I cannot stress this enough. By all means, use language features for clarity, write descriptive variable and function names, format your code cleanly—but never believe any of those are a valid substitute for commenting. Write comments to the point of redundancy.

Formatting

Braces

I find it easier to read code if braces are put on a line of their own. Example:

// The way I prefer it.
if ($user->get('user_type') === 'customer')
{
	$items = load_user_items($user);
	
	foreach ($items as $item_name => $item_price)
	{
		$total_price += $item_price;
	}
}

// More compact, but less readable to me.
if ($user->get('user_type') === 'customer') {
	$items = load_user_items($user);
	
	foreach ($items as $item_name => $item_price) {
		$total_price += $item_price;
	}
}

Spacing

Spacing should always come between operators. Code like if (($x<0)&&($y>10)) $z=$x+$y is not nearly as readable as if (($x < 0) && ($y > 10)) $z = $x + $y. Similar to the issue of braces, compacting code like this only hurts readability; it has zero impact on performance.

Basic PHP Coding

Errors

Somewhere towards the top of every PHP script should be this line: error_reporting(E_ALL). If you design code in a PHP environment with relaxed error checking, then when that code is used on a more strict PHP setup it may suddenly break all over. Turn on all errors and warnings, and take all of them seriously.

Operators

Operator Precedence

I don't know the precedence of every operator in PHP. Use parenthesis to make things obvious. However, an exception is with and and or. Both are almost dead last in precedence (only the comma is lower), so use them in conditionals without parenthesis; it makes things easier to read compared to using parenthesis and &&, etc. For example:

if (isset($_REQUEST['zip_code']) and is_numeric($_REQUEST['zip_code']) ...

if ((isset($_REQUEST['zip_code'])) && (is_numeric($_REQUEST['zip_code']))) ...

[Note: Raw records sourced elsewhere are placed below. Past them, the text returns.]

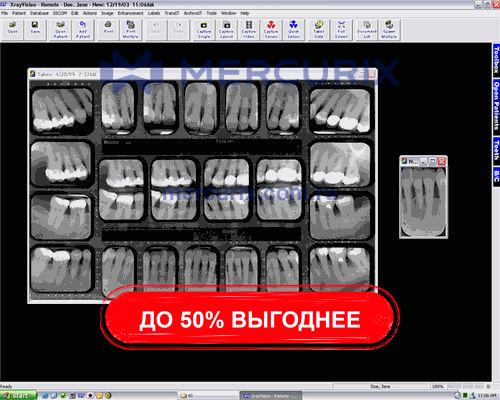Click the Capture Layout icon
This screenshot has width=500, height=400.
[226, 29]
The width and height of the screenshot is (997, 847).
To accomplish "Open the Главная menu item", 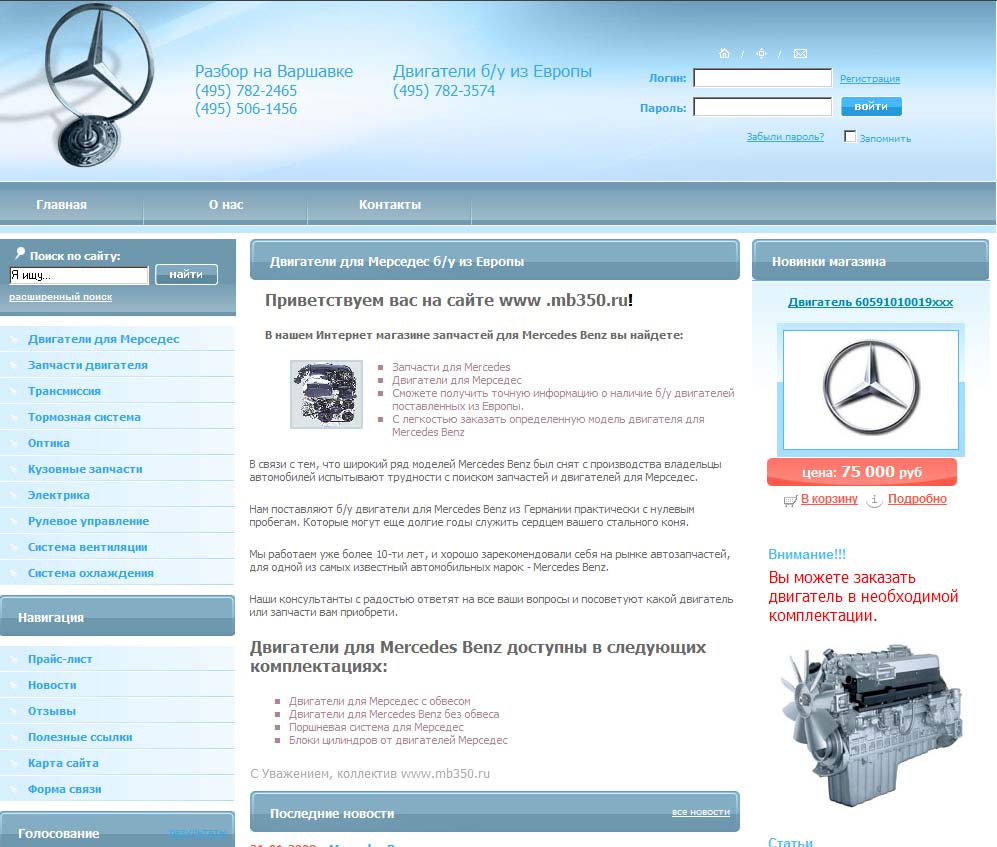I will 62,203.

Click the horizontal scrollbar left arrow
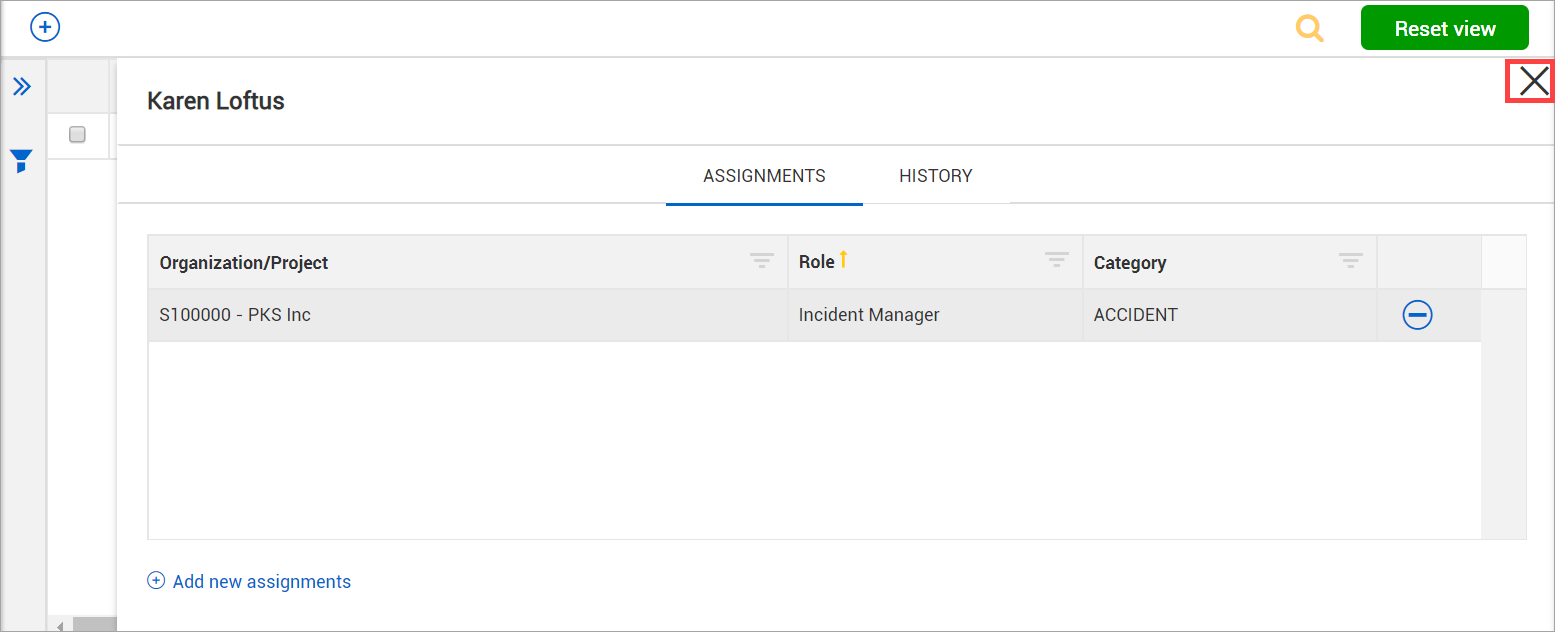click(x=60, y=626)

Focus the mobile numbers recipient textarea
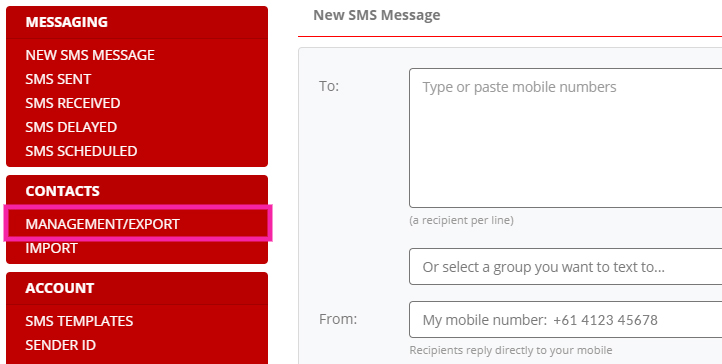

// I often line up multiple and's/or's like this.
if (isset($_REQUEST['zip_code'])
and is_numeric($_REQUEST['zip_code'])
and is_valid_zip($_REQUEST['zip_code']) ...

Also keep in mind that the ternary operator is not right-associative as it is in many other languages. If you nest multiple ternary operators in one statement, you must wrap them in parenthesis.

// As taken from the PHP manual...
echo (true ? 'true' : false ? 't' : 'f');

// You would think the above echos 'true', but it will actually
// echo 't' because of the associativity of the operator. PHP is
// treating the statement as if it were this:
echo ((true ? 'true' : false) ? 't' : 'f');

// Which becomes...
echo ('true' ? 't' : 'f');

You can use the ternary operator in conjunction with return, e.g. return ($user->authorize()) ? $user : false. However, you can never use the ternary operator to return a variable by reference.

Logical Operators

Above I wrote about using and, but it's important to understand the differences between the pairs of logical operators (e.g. || and or). The operators which are words have lower precedence, so they bind later than their symbolic counterparts. This is best explained through some examples. The expressions in comments use parenthesis to show how the order of operations is working for each example.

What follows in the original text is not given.